───── Provided records ─────
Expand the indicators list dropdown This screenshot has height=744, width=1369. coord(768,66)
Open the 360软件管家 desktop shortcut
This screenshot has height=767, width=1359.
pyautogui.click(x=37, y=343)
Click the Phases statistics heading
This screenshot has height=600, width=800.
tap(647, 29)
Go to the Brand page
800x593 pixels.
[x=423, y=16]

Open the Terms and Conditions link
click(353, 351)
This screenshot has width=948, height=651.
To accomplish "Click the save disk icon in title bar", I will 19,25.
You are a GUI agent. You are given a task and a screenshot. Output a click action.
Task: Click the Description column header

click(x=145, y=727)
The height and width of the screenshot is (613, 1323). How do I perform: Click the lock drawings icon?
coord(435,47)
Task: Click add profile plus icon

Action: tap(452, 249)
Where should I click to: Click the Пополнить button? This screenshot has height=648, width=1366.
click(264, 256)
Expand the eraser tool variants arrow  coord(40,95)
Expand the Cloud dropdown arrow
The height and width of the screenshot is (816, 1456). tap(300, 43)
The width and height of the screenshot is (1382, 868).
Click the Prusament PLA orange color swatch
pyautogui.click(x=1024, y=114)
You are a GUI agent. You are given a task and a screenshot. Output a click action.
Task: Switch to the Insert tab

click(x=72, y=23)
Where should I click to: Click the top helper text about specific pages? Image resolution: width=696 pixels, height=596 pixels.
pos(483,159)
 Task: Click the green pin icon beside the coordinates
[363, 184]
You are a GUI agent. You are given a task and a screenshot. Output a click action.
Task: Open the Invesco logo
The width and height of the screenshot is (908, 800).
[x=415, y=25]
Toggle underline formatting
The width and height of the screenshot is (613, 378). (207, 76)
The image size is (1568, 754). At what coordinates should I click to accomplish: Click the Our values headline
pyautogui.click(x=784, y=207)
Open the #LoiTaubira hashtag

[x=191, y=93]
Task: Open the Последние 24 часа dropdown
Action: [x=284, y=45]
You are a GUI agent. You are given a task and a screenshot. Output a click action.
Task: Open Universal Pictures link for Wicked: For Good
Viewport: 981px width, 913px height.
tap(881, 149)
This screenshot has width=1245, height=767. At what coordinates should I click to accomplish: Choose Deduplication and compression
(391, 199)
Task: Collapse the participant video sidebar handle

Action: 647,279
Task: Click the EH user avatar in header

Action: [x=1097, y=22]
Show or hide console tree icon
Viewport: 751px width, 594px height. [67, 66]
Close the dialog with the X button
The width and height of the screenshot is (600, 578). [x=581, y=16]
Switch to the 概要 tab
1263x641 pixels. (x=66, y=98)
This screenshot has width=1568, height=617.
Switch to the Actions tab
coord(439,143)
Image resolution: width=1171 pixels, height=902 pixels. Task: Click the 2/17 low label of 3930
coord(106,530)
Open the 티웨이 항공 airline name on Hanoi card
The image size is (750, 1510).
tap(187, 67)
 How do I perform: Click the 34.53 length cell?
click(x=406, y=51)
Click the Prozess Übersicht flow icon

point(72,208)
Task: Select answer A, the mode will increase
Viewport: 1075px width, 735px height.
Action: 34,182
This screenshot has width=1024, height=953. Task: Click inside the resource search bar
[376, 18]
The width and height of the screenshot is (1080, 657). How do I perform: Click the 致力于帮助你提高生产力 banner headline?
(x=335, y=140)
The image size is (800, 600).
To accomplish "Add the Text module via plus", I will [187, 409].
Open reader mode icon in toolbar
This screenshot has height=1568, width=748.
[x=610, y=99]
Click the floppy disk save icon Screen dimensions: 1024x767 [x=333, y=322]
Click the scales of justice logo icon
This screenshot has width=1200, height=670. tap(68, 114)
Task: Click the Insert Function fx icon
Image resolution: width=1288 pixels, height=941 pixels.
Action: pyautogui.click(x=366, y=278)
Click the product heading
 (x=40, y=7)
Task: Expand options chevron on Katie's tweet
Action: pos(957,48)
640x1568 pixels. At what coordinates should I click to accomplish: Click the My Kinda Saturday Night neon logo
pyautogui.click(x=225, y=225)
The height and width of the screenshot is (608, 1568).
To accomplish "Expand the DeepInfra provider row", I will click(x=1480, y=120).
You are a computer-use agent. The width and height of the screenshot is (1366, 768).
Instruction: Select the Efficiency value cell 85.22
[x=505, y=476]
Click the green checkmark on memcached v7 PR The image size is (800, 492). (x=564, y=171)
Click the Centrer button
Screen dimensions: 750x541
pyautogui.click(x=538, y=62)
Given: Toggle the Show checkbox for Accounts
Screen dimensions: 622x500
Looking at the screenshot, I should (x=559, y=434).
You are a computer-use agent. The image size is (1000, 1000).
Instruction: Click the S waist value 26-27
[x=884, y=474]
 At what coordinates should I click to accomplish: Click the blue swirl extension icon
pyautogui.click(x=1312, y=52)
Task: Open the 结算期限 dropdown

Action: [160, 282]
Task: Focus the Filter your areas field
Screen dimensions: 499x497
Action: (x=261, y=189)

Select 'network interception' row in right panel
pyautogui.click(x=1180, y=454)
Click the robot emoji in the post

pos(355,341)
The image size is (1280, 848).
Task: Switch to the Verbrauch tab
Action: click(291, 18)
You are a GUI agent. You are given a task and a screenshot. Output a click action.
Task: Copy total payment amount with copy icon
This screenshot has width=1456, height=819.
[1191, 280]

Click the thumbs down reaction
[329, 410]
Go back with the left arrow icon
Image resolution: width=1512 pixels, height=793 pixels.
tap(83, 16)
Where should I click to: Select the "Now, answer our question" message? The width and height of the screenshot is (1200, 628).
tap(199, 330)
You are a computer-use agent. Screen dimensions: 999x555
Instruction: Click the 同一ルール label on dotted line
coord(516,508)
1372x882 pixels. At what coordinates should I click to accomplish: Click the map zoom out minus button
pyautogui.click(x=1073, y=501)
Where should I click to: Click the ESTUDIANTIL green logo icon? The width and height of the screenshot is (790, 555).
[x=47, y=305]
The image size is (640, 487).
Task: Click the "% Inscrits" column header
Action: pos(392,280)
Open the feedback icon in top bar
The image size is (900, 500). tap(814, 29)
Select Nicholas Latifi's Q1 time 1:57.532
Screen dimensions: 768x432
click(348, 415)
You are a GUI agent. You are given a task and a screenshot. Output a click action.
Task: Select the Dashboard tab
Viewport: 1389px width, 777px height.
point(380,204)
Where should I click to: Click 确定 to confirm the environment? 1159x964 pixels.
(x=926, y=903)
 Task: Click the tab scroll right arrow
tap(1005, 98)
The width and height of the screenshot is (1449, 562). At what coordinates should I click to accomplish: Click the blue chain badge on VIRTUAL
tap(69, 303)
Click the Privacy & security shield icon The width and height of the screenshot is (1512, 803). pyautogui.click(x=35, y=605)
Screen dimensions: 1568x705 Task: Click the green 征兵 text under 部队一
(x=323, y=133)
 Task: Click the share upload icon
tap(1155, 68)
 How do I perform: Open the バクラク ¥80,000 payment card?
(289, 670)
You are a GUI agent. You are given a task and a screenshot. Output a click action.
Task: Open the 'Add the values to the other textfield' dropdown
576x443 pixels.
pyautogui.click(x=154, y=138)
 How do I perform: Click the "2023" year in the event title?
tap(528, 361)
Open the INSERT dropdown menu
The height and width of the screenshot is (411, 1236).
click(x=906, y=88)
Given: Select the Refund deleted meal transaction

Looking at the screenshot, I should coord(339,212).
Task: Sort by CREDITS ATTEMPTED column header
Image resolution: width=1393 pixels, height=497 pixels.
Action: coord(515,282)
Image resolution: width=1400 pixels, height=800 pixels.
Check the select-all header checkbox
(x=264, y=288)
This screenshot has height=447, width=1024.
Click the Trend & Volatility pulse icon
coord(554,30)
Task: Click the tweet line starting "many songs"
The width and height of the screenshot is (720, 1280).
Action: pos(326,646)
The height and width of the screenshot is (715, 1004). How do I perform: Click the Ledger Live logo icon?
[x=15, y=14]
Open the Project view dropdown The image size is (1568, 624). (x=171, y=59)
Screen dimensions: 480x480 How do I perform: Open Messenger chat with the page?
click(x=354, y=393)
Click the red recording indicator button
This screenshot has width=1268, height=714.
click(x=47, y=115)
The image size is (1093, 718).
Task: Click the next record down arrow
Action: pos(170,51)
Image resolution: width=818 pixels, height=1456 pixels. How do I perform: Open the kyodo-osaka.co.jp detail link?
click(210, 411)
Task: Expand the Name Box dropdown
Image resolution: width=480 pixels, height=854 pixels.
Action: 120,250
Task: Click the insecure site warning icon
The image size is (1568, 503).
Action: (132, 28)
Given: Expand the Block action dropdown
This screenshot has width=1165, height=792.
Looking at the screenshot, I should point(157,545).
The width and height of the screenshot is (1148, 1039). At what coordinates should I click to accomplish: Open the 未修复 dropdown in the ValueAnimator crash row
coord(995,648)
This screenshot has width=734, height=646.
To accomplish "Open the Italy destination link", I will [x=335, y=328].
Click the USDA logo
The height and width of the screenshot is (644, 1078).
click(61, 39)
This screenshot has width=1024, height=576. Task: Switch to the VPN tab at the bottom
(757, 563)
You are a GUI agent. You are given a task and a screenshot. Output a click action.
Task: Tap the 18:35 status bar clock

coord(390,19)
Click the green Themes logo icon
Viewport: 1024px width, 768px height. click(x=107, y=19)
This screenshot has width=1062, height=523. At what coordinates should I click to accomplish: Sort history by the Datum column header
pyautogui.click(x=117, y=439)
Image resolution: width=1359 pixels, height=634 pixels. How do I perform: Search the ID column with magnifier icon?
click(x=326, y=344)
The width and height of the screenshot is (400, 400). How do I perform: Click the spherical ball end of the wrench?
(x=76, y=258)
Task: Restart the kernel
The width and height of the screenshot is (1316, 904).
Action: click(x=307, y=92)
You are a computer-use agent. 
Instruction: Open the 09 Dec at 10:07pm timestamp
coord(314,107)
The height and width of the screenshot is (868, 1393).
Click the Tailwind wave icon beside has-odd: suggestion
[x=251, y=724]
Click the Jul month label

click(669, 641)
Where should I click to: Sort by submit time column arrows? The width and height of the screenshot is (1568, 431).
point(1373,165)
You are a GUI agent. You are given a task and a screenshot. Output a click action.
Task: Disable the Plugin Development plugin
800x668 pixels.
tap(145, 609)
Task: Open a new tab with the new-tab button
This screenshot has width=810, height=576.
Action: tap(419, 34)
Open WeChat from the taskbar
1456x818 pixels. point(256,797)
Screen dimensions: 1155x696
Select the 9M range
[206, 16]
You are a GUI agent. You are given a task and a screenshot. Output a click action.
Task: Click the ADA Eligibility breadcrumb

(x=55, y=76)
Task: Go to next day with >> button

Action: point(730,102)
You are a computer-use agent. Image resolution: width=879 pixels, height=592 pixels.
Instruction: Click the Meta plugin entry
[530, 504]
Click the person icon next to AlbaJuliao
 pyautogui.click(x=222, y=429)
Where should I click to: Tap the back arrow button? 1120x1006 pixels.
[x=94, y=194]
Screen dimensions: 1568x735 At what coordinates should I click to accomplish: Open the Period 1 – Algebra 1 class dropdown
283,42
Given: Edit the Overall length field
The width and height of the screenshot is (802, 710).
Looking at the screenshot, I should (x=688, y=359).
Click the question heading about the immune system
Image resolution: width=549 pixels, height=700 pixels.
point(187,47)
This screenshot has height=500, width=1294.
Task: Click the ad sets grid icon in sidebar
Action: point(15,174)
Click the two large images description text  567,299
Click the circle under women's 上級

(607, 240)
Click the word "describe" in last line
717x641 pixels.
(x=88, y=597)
─────
__Problem details__.
The string "disk" marks the lines to return from the material. Copy each one.

__Exercise result__.
To accomplish "Click the save disk icon in title bar", I will 19,25.
Click the floppy disk save icon Screen dimensions: 1024x767 [x=333, y=322]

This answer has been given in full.